§ PROBLEM STATEMENT: Would you repeat each line below precisely as it stands?

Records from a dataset
◆ ◆ ◆

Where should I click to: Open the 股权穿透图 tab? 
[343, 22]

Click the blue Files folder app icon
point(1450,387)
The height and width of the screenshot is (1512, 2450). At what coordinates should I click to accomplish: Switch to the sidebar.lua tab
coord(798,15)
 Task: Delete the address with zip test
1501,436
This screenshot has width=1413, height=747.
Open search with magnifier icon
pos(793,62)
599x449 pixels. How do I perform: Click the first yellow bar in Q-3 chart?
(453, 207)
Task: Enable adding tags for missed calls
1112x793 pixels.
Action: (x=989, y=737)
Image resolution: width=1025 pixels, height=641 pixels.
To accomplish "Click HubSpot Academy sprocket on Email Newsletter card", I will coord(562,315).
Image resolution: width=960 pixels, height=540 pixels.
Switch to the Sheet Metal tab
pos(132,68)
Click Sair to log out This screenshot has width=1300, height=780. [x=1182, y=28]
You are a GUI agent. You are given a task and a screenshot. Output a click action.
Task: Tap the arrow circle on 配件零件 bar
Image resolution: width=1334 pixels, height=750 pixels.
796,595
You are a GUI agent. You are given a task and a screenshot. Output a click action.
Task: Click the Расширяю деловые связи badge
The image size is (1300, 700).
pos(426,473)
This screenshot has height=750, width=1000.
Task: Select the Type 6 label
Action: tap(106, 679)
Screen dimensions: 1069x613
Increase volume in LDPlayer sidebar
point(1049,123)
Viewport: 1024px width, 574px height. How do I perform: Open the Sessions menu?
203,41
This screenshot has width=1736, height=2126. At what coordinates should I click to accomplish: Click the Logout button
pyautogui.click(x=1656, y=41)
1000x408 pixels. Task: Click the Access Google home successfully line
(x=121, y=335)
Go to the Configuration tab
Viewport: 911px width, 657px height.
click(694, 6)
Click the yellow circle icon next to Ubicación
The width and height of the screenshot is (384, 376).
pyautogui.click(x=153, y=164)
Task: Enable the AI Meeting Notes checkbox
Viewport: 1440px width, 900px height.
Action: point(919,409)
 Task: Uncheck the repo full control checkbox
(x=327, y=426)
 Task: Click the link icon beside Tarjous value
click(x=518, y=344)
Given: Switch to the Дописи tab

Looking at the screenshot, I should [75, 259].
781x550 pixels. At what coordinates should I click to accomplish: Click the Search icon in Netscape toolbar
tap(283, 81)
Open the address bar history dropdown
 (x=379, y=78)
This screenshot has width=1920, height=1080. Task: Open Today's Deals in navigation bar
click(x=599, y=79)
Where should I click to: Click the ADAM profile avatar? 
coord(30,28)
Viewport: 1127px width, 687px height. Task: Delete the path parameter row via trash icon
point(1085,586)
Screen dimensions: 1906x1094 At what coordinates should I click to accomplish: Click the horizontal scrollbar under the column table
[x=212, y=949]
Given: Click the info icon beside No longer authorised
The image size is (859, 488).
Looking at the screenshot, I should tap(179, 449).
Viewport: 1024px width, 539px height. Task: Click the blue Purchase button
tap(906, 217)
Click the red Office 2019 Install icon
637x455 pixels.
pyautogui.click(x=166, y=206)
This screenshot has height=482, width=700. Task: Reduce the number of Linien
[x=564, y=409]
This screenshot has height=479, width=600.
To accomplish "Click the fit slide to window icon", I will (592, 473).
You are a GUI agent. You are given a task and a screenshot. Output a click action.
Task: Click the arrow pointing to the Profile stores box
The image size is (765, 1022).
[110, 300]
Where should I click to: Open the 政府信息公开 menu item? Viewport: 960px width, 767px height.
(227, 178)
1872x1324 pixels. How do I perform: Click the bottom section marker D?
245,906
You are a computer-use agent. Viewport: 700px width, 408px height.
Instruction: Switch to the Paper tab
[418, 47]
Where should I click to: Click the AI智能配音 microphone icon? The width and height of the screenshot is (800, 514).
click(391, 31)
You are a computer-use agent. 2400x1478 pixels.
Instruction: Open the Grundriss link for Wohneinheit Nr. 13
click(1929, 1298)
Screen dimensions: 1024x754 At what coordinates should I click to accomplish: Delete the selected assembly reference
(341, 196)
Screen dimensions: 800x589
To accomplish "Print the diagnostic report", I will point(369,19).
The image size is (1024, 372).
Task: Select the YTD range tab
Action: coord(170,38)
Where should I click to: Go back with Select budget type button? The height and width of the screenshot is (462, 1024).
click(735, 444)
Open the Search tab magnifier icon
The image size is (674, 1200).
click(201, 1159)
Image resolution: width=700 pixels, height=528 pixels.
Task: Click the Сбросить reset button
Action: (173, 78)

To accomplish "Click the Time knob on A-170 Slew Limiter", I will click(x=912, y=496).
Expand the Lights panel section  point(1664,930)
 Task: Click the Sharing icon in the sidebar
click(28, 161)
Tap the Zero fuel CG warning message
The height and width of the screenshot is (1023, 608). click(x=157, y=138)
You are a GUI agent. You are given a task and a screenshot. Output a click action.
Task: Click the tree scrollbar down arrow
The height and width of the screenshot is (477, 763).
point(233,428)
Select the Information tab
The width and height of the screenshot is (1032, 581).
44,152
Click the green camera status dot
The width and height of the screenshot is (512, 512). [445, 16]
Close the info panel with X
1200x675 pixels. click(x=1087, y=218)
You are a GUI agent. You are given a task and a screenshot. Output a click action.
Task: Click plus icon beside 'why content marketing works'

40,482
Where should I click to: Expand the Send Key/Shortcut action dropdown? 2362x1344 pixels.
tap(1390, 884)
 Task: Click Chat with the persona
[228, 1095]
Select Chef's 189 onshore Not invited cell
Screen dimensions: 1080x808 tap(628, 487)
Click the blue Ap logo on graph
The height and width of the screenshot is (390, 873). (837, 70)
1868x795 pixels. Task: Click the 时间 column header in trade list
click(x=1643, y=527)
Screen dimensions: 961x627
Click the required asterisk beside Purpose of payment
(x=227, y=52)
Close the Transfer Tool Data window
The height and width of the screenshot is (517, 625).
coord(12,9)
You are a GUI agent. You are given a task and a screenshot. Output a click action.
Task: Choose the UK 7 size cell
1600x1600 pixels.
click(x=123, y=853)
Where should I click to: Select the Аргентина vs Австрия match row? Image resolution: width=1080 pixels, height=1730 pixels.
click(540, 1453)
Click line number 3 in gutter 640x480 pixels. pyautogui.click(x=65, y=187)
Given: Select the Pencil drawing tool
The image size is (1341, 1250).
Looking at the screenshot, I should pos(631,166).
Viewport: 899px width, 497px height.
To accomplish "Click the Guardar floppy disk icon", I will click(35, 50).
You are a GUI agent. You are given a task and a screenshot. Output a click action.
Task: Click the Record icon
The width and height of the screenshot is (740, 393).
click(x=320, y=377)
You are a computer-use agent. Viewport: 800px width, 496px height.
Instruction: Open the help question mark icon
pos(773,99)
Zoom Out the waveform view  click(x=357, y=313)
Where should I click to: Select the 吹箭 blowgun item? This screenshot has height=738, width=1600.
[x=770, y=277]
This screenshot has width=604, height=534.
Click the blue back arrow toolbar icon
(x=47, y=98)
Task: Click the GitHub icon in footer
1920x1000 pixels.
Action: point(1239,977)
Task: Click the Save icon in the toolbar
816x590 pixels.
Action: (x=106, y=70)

◆ ◆ ◆

§ SOLUTION TO THIS TASK:
Where should I click to: Open the 股权穿透图 tab? 
[343, 22]

Click the blue Files folder app icon
point(1450,387)
The height and width of the screenshot is (1512, 2450). At what coordinates should I click to accomplish: Switch to the sidebar.lua tab
coord(798,15)
 Task: Delete the address with zip test
1501,436
This screenshot has width=1413, height=747.
Open search with magnifier icon
pos(793,62)
599x449 pixels. How do I perform: Click the first yellow bar in Q-3 chart?
(453, 207)
Task: Enable adding tags for missed calls
1112x793 pixels.
Action: (x=989, y=737)
Image resolution: width=1025 pixels, height=641 pixels.
To accomplish "Click HubSpot Academy sprocket on Email Newsletter card", I will coord(562,315).
Image resolution: width=960 pixels, height=540 pixels.
Switch to the Sheet Metal tab
pos(132,68)
Click Sair to log out This screenshot has width=1300, height=780. [x=1182, y=28]
You are a GUI agent. You are given a task and a screenshot. Output a click action.
Task: Tap the arrow circle on 配件零件 bar
Image resolution: width=1334 pixels, height=750 pixels.
796,595
You are a GUI agent. You are given a task and a screenshot. Output a click action.
Task: Click the Расширяю деловые связи badge
The image size is (1300, 700).
pos(426,473)
This screenshot has height=750, width=1000.
Task: Select the Type 6 label
Action: tap(106, 679)
Screen dimensions: 1069x613
Increase volume in LDPlayer sidebar
point(1049,123)
Viewport: 1024px width, 574px height. How do I perform: Open the Sessions menu?
203,41
This screenshot has width=1736, height=2126. At what coordinates should I click to accomplish: Click the Logout button
pyautogui.click(x=1656, y=41)
1000x408 pixels. Task: Click the Access Google home successfully line
(x=121, y=335)
Go to the Configuration tab
Viewport: 911px width, 657px height.
click(694, 6)
Click the yellow circle icon next to Ubicación
The width and height of the screenshot is (384, 376).
pyautogui.click(x=153, y=164)
Task: Enable the AI Meeting Notes checkbox
Viewport: 1440px width, 900px height.
Action: point(919,409)
 Task: Uncheck the repo full control checkbox
(x=327, y=426)
 Task: Click the link icon beside Tarjous value
click(x=518, y=344)
Given: Switch to the Дописи tab

Looking at the screenshot, I should [75, 259].
781x550 pixels. At what coordinates should I click to accomplish: Click the Search icon in Netscape toolbar
tap(283, 81)
Open the address bar history dropdown
 (x=379, y=78)
This screenshot has width=1920, height=1080. Task: Open Today's Deals in navigation bar
click(x=599, y=79)
Where should I click to: Click the ADAM profile avatar? 
coord(30,28)
Viewport: 1127px width, 687px height. Task: Delete the path parameter row via trash icon
point(1085,586)
Screen dimensions: 1906x1094 At what coordinates should I click to accomplish: Click the horizontal scrollbar under the column table
[x=212, y=949]
Given: Click the info icon beside No longer authorised
The image size is (859, 488).
Looking at the screenshot, I should tap(179, 449).
Viewport: 1024px width, 539px height. Task: Click the blue Purchase button
tap(906, 217)
Click the red Office 2019 Install icon
637x455 pixels.
pyautogui.click(x=166, y=206)
This screenshot has height=482, width=700. Task: Reduce the number of Linien
[x=564, y=409]
This screenshot has height=479, width=600.
To accomplish "Click the fit slide to window icon", I will (592, 473).
You are a GUI agent. You are given a task and a screenshot. Output a click action.
Task: Click the arrow pointing to the Profile stores box
The image size is (765, 1022).
[110, 300]
Where should I click to: Open the 政府信息公开 menu item? Viewport: 960px width, 767px height.
(227, 178)
1872x1324 pixels. How do I perform: Click the bottom section marker D?
245,906
You are a computer-use agent. Viewport: 700px width, 408px height.
Instruction: Switch to the Paper tab
[418, 47]
Where should I click to: Click the AI智能配音 microphone icon? The width and height of the screenshot is (800, 514).
click(391, 31)
You are a computer-use agent. 2400x1478 pixels.
Instruction: Open the Grundriss link for Wohneinheit Nr. 13
click(1929, 1298)
Screen dimensions: 1024x754 At what coordinates should I click to accomplish: Delete the selected assembly reference
(341, 196)
Screen dimensions: 800x589
To accomplish "Print the diagnostic report", I will point(369,19).
The image size is (1024, 372).
Task: Select the YTD range tab
Action: coord(170,38)
Where should I click to: Go back with Select budget type button? The height and width of the screenshot is (462, 1024).
click(735, 444)
Open the Search tab magnifier icon
The image size is (674, 1200).
click(201, 1159)
Image resolution: width=700 pixels, height=528 pixels.
Task: Click the Сбросить reset button
Action: (173, 78)

To accomplish "Click the Time knob on A-170 Slew Limiter", I will click(x=912, y=496).
Expand the Lights panel section  point(1664,930)
 Task: Click the Sharing icon in the sidebar
click(28, 161)
Tap the Zero fuel CG warning message
The height and width of the screenshot is (1023, 608). click(x=157, y=138)
You are a GUI agent. You are given a task and a screenshot. Output a click action.
Task: Click the tree scrollbar down arrow
The height and width of the screenshot is (477, 763).
point(233,428)
Select the Information tab
The width and height of the screenshot is (1032, 581).
44,152
Click the green camera status dot
The width and height of the screenshot is (512, 512). [445, 16]
Close the info panel with X
1200x675 pixels. click(x=1087, y=218)
You are a GUI agent. You are given a task and a screenshot. Output a click action.
Task: Click plus icon beside 'why content marketing works'

40,482
Where should I click to: Expand the Send Key/Shortcut action dropdown? 2362x1344 pixels.
tap(1390, 884)
 Task: Click Chat with the persona
[228, 1095]
Select Chef's 189 onshore Not invited cell
Screen dimensions: 1080x808 tap(628, 487)
Click the blue Ap logo on graph
The height and width of the screenshot is (390, 873). (837, 70)
1868x795 pixels. Task: Click the 时间 column header in trade list
click(x=1643, y=527)
Screen dimensions: 961x627
Click the required asterisk beside Purpose of payment
(x=227, y=52)
Close the Transfer Tool Data window
The height and width of the screenshot is (517, 625).
coord(12,9)
You are a GUI agent. You are given a task and a screenshot. Output a click action.
Task: Choose the UK 7 size cell
1600x1600 pixels.
click(x=123, y=853)
Where should I click to: Select the Аргентина vs Австрия match row? Image resolution: width=1080 pixels, height=1730 pixels.
click(540, 1453)
Click line number 3 in gutter 640x480 pixels. pyautogui.click(x=65, y=187)
Given: Select the Pencil drawing tool
The image size is (1341, 1250).
Looking at the screenshot, I should pos(631,166).
Viewport: 899px width, 497px height.
To accomplish "Click the Guardar floppy disk icon", I will click(35, 50).
You are a GUI agent. You are given a task and a screenshot. Output a click action.
Task: Click the Record icon
The width and height of the screenshot is (740, 393).
click(x=320, y=377)
You are a computer-use agent. Viewport: 800px width, 496px height.
Instruction: Open the help question mark icon
pos(773,99)
Zoom Out the waveform view  click(x=357, y=313)
Where should I click to: Select the 吹箭 blowgun item? This screenshot has height=738, width=1600.
[x=770, y=277]
This screenshot has width=604, height=534.
Click the blue back arrow toolbar icon
(x=47, y=98)
Task: Click the GitHub icon in footer
1920x1000 pixels.
Action: point(1239,977)
Task: Click the Save icon in the toolbar
816x590 pixels.
Action: (x=106, y=70)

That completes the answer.